European context. The research from the University of Edinburgh is a European footprint in a debate dominated by American and Chinese laboratories. Furthermore, the code is open-source on GitHub, so Czech researchers and companies can also use it to test their own models. For the Czech environment, where AI is only now gaining wider awareness, this is a valuable contribution to understanding the limits of current systems.

What is the difference between misalignment and irrationality in AI models?

Misalignment means that the model did not acquire the correct "values" during training — its internal value function is not in line with what we expect from it. Irrationality, on the other hand, is a failure in the reasoning itself: the model has the correct answer available (it generated it among its candidates), but for some reason, it does not select it as the final output.

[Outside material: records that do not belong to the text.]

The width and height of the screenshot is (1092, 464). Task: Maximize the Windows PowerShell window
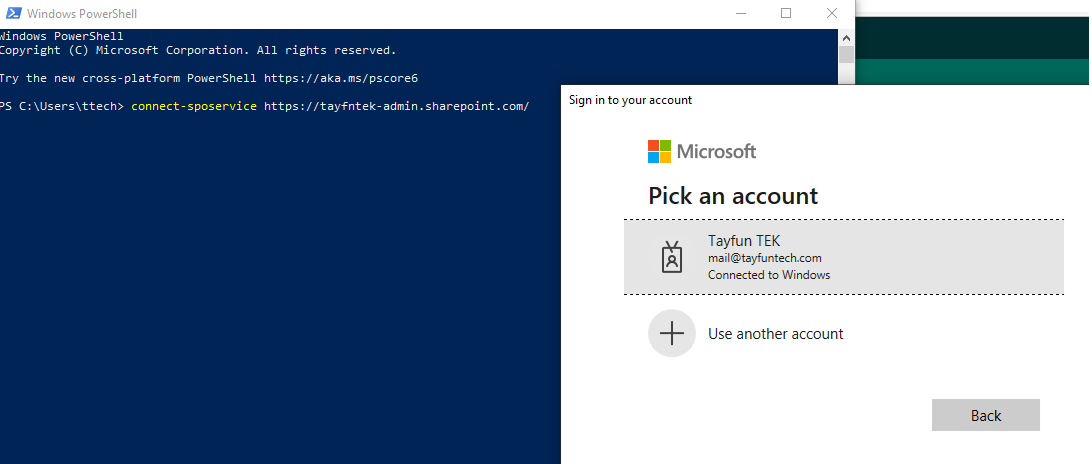[786, 13]
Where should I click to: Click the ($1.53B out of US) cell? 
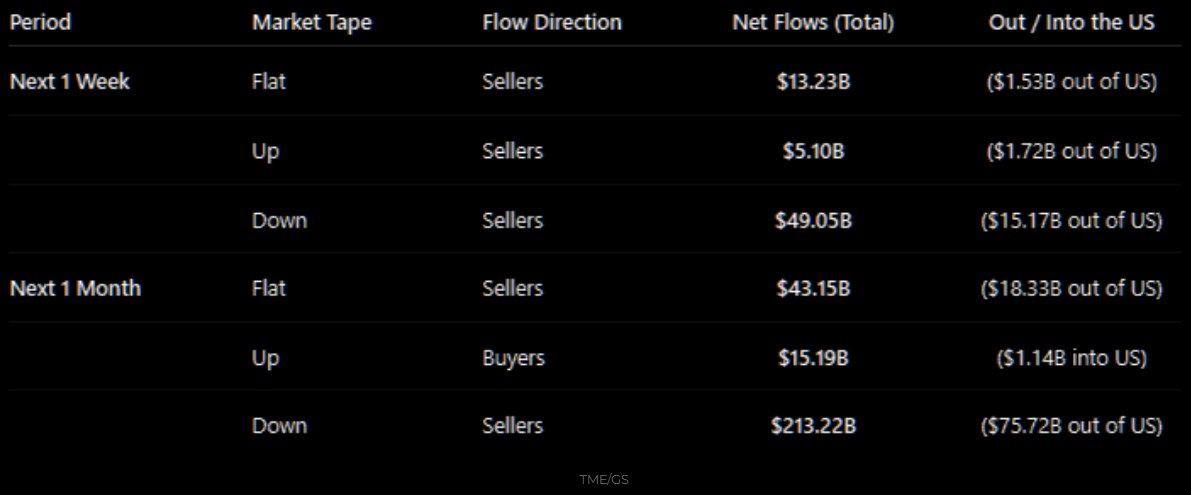pyautogui.click(x=1071, y=82)
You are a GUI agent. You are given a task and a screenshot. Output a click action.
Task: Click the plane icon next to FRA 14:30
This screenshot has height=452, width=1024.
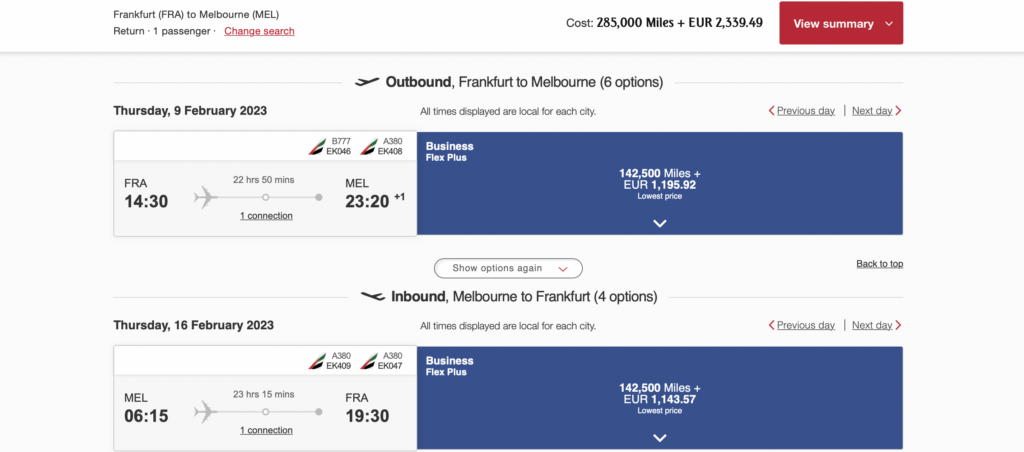coord(206,197)
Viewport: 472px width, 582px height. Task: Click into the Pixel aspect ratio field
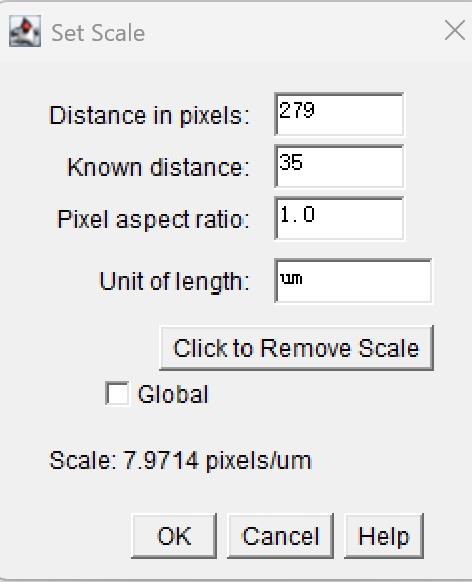tap(339, 218)
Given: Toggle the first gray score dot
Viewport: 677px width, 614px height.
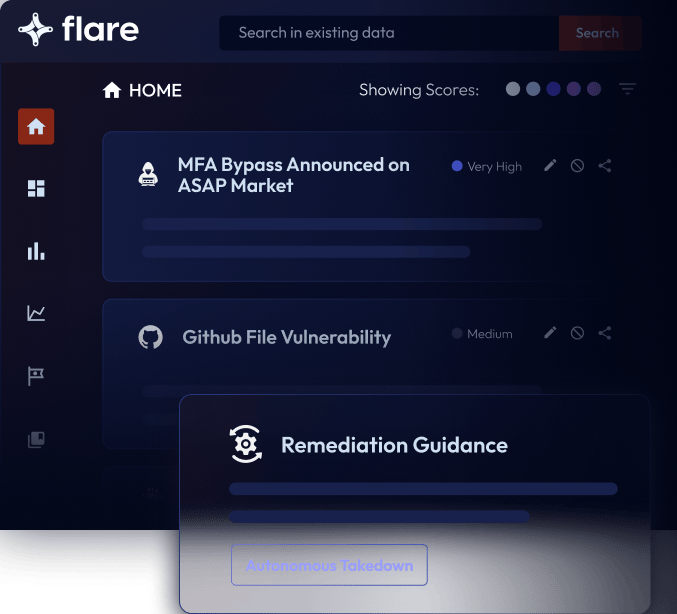Looking at the screenshot, I should tap(513, 89).
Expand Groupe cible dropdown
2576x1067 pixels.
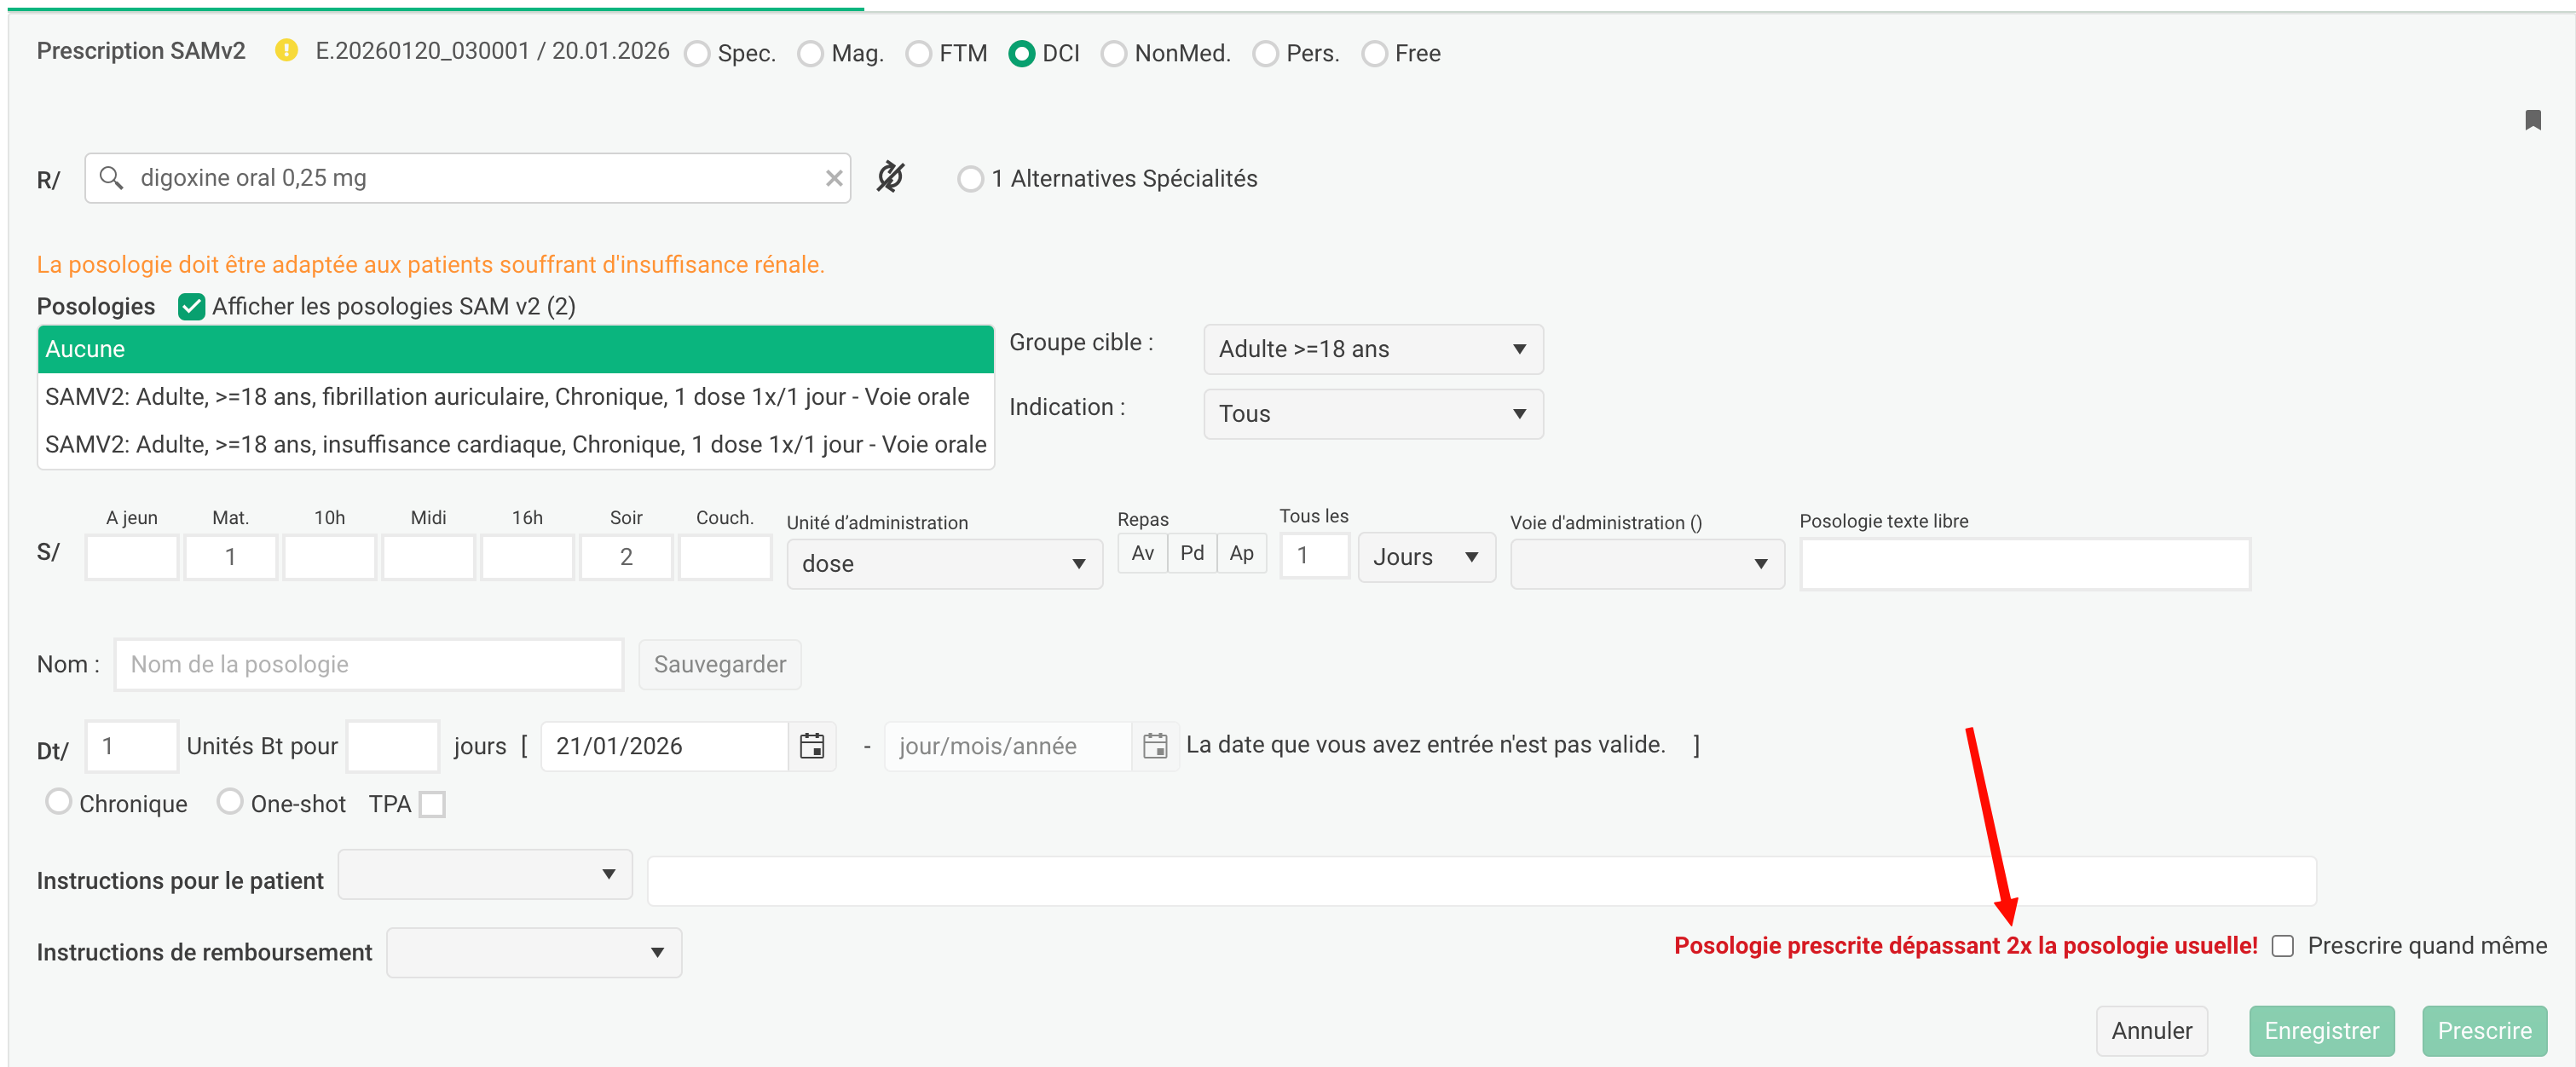(1372, 349)
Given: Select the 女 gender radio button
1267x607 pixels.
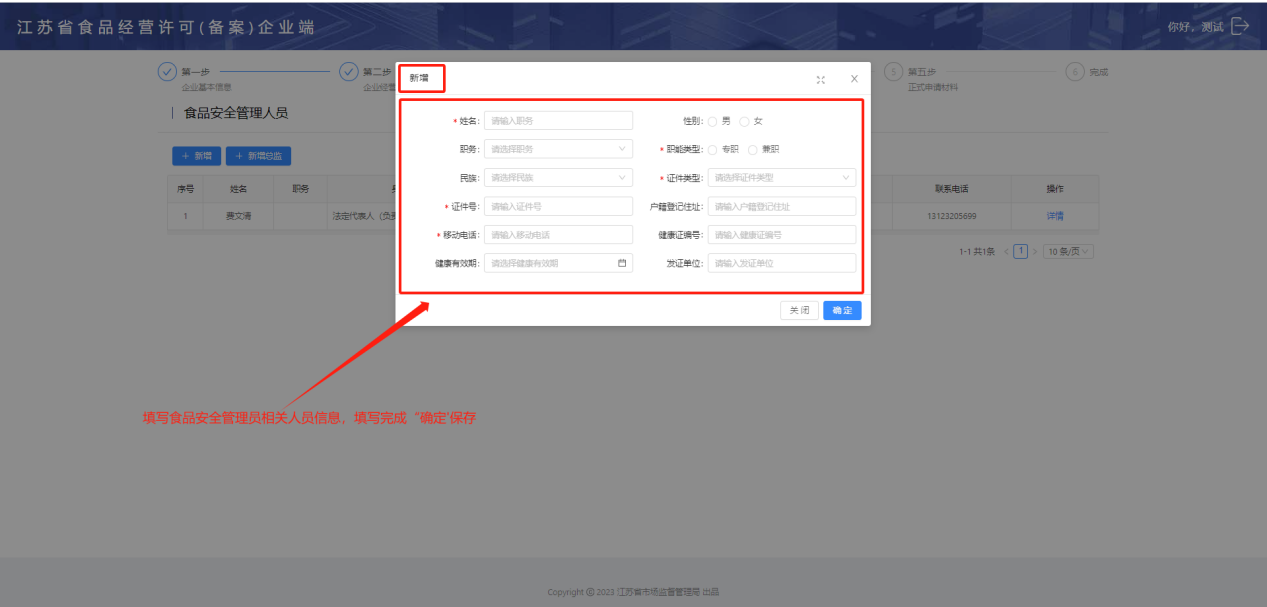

The Edinburgh study shows that even a perfectly aligned model can suffer from irrationality.

Can the irrationality of AI models be completely eliminated?

According to current knowledge, not yet. Researchers have shown that advanced alignment methods like DPO and RLVR significantly reduce rational value risk (for example, from 0.40 to 0.12 for mathematical tasks), but never bring it to zero. At the same time, it turns out that techniques at the inference level — such as self-consistency or best-of-N sampling — can further suppress irrationality. It is therefore more about continuous optimization than a binary problem.

Does this problem also affect smaller models running locally?

Yes, and for smaller models, RVR is typically even higher. The research also tested 7–8B models like Llama-3.1-8B and Qwen2.5-7B, where irrationality was most pronounced. For users running AI locally on their own hardware — for example, models from the Llama or Qwen family on consumer GPUs — this means they should pay special attention to the inference strategy, as smaller models "discard" correct answers more often than their larger siblings.